Reducing policy and regulatory barriers, building capacity and piloting renewables are crucial steps in enabling the deployment of renewable energy (RE) to conflict-prone Afghanistan.
RE is high on Afghanistan’s political agenda. Only 10% of its rural population currently has access to electricity. Therefore, rural areas will benefit from the development of mini and micro-hydro and PV mini-grids.
Since 2003, GIZ (on behalf of BMZ) has been supporting Afghanistan’s efforts to provide its rural population with clean and affordable electricity. GIZ provides policy advice to national and provincial authorities on regulation and planning, including the involvement of the private sector in operating power schemes. GIZ also supports counterparts in training renewable energy technicians. To ensure energy efficient generation and transmission of power, GIZ advises the national Standardisation Authority in adopting and implementing electro-technical standards.

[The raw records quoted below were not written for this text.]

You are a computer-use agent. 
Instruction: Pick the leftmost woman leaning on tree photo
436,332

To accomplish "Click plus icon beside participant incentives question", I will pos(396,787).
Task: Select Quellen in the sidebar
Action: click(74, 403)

To demonstrate the feasibility in building and operating hydro and PV schemes under complex political and security circumstances, GIZ is supporting the establishment of nine PPP-managed renewable energy pilot schemes. Six of the plants have been completed and generate clean and cheap energy (0.07 EUR/kwh) for more than 75,000 people, with downtimes under 20%.
Inspired by such successes and not least due to a committed Renewable Energy Department, decentralised renewables are on the rise in Afghanistan. In future, the Afghan Government plans to electrify most rural areas, with significant support from the private sector.
For further information, contact Martin Hoffmann (martin.hoffmann.giz.de)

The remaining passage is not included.